1st.  I followed the OCZ instructions for setting up a VERTEX 2 for windows use:

http://www.ocztechnologyforum.com/wiki/index.php?title=How_to_set_up_Windows_on_a_VERTEX


2nd.  I used Intel Rapid storage technology create the RAID 0 partition.




My 60GB have the most current factory firmware which is 1.25.


OCZ currently has a similar firmware of 1.24 for updating:

http://www.ocztechnology.com/ssd_tools/OCZ_Vertex_2,_Vertex_LE,_Agility_2/


Be sure to have the latest RST (rapid storage technology) driver.  

http://downloadcenter.intel.com/Sea...tel®+RST)&ProdId=2101&LineId=1090&FamilyId=40


I'm running DFI Intel X58 JR MB and everything that I have shared has worked out for my Vertex 2 RAID 0 set up.


----------



## chuchnit (Dec 12, 2010)

Get them drives on the ICH10 ports and far far away from that Marvell controller. That will solve your issues.


----------



## fusionblu (Dec 12, 2010)

I have made progress, switched the ports around, but I had to do a format again as my last Raid set up was lost as it was done on Marvel RAID controller instead of the Intel one.
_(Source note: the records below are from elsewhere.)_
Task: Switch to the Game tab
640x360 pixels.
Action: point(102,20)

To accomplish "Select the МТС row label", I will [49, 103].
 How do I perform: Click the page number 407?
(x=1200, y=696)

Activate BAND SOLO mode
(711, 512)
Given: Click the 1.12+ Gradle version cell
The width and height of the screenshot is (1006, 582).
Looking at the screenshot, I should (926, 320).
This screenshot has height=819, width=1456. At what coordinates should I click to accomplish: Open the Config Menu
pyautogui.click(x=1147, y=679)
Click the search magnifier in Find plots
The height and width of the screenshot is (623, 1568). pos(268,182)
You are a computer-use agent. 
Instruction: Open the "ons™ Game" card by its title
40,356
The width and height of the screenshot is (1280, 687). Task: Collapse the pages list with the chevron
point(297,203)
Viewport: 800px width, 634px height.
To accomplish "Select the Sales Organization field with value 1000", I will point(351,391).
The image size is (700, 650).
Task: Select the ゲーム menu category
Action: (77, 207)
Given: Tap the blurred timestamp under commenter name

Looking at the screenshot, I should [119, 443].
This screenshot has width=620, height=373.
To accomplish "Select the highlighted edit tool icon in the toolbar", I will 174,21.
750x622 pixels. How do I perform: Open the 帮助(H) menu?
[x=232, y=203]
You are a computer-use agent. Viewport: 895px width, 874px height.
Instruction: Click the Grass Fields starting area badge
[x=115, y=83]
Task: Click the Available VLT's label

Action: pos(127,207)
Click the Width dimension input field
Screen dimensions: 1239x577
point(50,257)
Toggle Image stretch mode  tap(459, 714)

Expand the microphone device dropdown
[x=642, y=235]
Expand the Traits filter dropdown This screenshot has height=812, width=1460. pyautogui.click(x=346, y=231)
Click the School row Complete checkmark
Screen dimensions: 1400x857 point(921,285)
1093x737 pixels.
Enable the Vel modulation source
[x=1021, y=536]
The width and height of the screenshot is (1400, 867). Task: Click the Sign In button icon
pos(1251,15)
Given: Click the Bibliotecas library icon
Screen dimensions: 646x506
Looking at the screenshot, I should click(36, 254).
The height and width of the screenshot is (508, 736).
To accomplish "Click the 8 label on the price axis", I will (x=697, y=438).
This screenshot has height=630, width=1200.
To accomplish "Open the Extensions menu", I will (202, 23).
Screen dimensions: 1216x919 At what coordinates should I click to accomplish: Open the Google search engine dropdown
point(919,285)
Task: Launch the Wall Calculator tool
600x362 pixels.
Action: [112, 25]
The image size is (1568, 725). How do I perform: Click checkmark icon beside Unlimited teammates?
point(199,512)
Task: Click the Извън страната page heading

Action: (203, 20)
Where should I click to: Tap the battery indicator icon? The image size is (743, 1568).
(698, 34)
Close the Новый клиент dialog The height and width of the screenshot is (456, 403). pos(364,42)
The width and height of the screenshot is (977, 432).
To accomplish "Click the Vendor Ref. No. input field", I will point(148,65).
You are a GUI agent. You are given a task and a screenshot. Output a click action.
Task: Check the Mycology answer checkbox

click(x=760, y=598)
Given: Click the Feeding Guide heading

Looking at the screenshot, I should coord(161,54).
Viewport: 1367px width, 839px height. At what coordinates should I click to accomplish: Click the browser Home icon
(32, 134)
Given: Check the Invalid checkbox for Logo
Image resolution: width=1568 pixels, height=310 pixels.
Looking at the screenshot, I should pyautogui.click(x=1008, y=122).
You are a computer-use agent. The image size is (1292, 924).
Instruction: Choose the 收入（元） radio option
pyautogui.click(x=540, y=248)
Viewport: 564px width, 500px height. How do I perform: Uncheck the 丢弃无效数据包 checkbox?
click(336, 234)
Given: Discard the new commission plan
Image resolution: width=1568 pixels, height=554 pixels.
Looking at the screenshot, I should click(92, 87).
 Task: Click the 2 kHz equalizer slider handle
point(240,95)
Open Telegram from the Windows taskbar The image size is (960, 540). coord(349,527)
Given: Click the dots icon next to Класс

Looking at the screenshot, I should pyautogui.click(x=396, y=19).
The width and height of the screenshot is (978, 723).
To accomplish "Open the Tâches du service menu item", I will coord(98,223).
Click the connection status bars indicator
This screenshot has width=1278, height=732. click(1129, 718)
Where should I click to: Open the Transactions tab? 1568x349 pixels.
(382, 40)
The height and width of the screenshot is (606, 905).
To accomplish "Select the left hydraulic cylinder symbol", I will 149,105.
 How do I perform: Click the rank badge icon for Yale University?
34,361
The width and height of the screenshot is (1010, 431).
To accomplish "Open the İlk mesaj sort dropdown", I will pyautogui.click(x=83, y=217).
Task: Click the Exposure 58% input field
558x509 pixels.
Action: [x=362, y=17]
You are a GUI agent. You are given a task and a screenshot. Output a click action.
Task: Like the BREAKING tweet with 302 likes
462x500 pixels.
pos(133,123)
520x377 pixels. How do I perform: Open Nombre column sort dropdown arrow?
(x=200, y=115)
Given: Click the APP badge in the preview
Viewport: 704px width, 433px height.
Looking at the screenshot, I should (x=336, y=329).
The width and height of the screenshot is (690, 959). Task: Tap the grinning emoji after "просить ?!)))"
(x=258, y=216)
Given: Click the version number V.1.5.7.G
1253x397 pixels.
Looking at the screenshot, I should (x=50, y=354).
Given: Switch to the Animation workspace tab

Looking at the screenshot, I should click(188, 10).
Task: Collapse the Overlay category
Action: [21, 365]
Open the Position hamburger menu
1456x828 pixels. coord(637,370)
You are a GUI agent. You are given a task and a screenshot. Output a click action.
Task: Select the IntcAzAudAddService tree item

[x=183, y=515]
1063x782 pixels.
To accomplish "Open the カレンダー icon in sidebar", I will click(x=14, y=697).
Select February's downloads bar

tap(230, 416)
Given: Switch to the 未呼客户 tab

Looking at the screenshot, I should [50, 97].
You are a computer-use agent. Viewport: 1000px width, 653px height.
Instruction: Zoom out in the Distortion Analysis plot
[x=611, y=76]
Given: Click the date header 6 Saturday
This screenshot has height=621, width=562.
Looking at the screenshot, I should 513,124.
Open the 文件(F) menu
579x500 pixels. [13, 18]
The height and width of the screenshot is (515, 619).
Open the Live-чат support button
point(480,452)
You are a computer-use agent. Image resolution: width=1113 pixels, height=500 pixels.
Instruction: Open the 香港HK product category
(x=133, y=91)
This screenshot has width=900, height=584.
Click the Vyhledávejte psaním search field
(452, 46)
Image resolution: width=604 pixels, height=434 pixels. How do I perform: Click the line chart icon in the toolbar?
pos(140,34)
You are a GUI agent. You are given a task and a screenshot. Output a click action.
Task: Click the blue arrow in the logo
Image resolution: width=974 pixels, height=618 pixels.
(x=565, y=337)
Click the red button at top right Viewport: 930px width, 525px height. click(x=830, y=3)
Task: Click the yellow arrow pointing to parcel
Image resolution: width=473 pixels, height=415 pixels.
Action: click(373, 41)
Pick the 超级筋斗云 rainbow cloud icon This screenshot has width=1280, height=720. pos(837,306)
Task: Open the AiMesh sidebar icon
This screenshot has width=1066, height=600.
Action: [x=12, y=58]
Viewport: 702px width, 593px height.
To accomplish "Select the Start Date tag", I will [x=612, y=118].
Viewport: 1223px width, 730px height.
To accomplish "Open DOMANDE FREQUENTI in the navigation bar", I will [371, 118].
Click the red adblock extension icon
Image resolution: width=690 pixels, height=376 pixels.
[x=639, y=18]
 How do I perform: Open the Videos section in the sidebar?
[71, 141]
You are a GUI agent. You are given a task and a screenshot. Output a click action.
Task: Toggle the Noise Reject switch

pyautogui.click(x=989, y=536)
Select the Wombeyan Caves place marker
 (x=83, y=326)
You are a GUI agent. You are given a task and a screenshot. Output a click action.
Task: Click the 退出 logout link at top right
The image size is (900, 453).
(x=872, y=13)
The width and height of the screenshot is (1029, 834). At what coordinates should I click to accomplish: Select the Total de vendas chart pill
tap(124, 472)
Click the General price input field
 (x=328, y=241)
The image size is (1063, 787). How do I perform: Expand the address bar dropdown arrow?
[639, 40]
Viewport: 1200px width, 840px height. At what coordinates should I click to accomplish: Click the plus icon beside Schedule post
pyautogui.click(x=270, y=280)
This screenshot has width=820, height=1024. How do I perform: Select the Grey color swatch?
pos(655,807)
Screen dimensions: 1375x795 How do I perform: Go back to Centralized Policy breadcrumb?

More to the point I have made progress and here are my results:





My only remaining issue now is getting the firmware on as there seems to be a problem with that at the moment and from the image SSDs don't show at all which might be another problem (it only shows my storage HDD now). I did manage to see the firmware version on post which has showed me the version is 1.23 so that needs to be updated.


----------



## SonDa5 (Dec 13, 2010)

That looks more like what it should be. 


Is that doing the random data test or the zeros?


----------



## Mussels (Dec 13, 2010)

chuchnit said:


> Get them drives on the ICH10 ports and far far away from that Marvell controller. That will solve your issues.



exactly what i was going to say.


as for the firmware update, you'll need the drives to not be in a RAID array to do that. try using another PC, may be easier.


----------



## Wrigleyvillain (Dec 13, 2010)

Why did you use the Marvell before anyway?


----------



## Mussels (Dec 13, 2010)

Wrigleyvillain said:


> Why did you use the Marvell before anyway?



probably the same logic i fell for some time ago 'well, if i use these two standalone ports for RAID, i can leave the rest AHCI so it doesnt screw with my other drives'


my samsung blu ray drive only works on AHCI and IDE mode controllers, for example.


----------



## fusionblu (Dec 13, 2010)

SonDa5 said:


> That looks more like what it should be.
> 
> 
> Is that doing the random data test or the zeros?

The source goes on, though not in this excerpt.